Mackes Rückblende endet hier. An der Kellertür klopft kurz danach die Polizei, die Nenne zuvor auf der Straße angehalten hatte – und es wird entschieden, dass die drei wegen der Hakenkreuzschmiererei wieder ins Irrenhaus gebracht werden. Der Film von Kemskorn und Keschke findet kein Interesse beim „Minister für unser Inneres“, er wird von diesem weitergereicht und am Ende achtlos weggeworfen.

Hintergrund

Neuss hatte seinen mit nur 300.000 Mark produzierten Film, der zur Hälfte vom Fernsehen finanziert worden war, entgegen der gängigen Geschäftspraxis vor dem Kinostart im Fernsehen ausstrahlen lassen und provozierte damit einen Boykott des Films vonseiten der westdeutschen Kinobetreiber. Jedoch gelang es, einige Kinos für den Film zu gewinnen, wo er erfolgreich gezeigt wurde.[2] Der Fall hatte größere Kreise gezogen, nachdem der Filmverleih Stella den Boykott der Kinobesitzer beim Bundeskartellamt unter Berufung auf einen Spiegel-Artikel[3] angeprangert hatte. Daraufhin richtete das Kartellamt eine Nachfrage an den damaligen „Zentralverband der Deutschen Filmtheater e. V.“ (ZdF) unter Androhung einer Geldbuße von bis zu 50.000 Mark. Unter dem Druck des Kartellamts wurde der Boykott schließlich aufgehoben.[4]

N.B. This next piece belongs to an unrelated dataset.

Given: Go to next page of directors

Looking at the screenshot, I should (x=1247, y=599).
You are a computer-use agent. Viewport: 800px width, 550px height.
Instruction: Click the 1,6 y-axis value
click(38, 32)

Unabhängig von der Auseinandersetzung oder gerade durch die öffentliche Diskussion wurde Wir Kellerkinder ein Erfolg. Die Filmbewertungsstelle Wiesbaden verlieh „mit Vergnügen“ das Prädikat „Wertvoll“ und Kritiker lobten „den Schneid, die innere Wahrhaftigkeit, den erzieherischen Impetus und nicht zuletzt die stilvolle Kabarettistik“.[2] Im Dezember 1960 Film des Monats der Evangelischen Filmgilde.

Drehorte

Die Außenszenen rund um den Jazzkeller und die gegenüber liegende Fata Morgana Bar wurden in Berlin-Kreuzberg in der Friesenstraße gedreht, wie eine Einstellung mit Straßenschild verrät. Die genauen Drehorte sind anhand der Bildinformationen auch heute noch leicht ausfindig zu machen: Der Eingang zum Jazzkeller befand sich demnach im Haus mit der Hausnummer 4 (unter Umständen eine bloße Applikation an der Außenfassade des Hauses, das heute keinen solchen Kellerzugang aufweist). Das direkt gegenüber liegende Haus Nr. 24 indessen bot die Kulisse für die Bar.

Literatur

  • Klaus Kreimeier: Anti-Kino mit der Pauke: Wolfgang Neuss’ filmische Subversionsversuche. In: Johannes Roschlau (Hrsg.): Im Zeichen der Krise: Das Kino der frühen 1960er Jahre. München, Edition text + kritik 2014, S. 39–51.

Einzelnachweise

  1. Kay Weniger: Das große Personenlexikon des Films. Die Schauspieler, Regisseure, Kameraleute, Produzenten, Komponisten, Drehbuchautoren, Filmarchitekten, Ausstatter, Kostümbildner, Cutter, Tontechniker, Maskenbildner und Special Effects Designer des 20. Jahrhunderts. Band 5: L – N. Rudolf Lettinger – Lloyd Nolan. Schwarzkopf & Schwarzkopf, Berlin 2001, ISBN 3-89602-340-3, S. 653.
  2. a b „Macke“. In: Der Spiegel, Ausgabe 48/1960, 23. November 2011
  3. „Fernsehfilm: Einer kam durch“. In: Der Spiegel, Heft 38/1960, 14. September 1960, S. 69f.
  4. „Im Kino später“. In: Der Spiegel, Heft 15/1963, 14. April 1963, S. 94.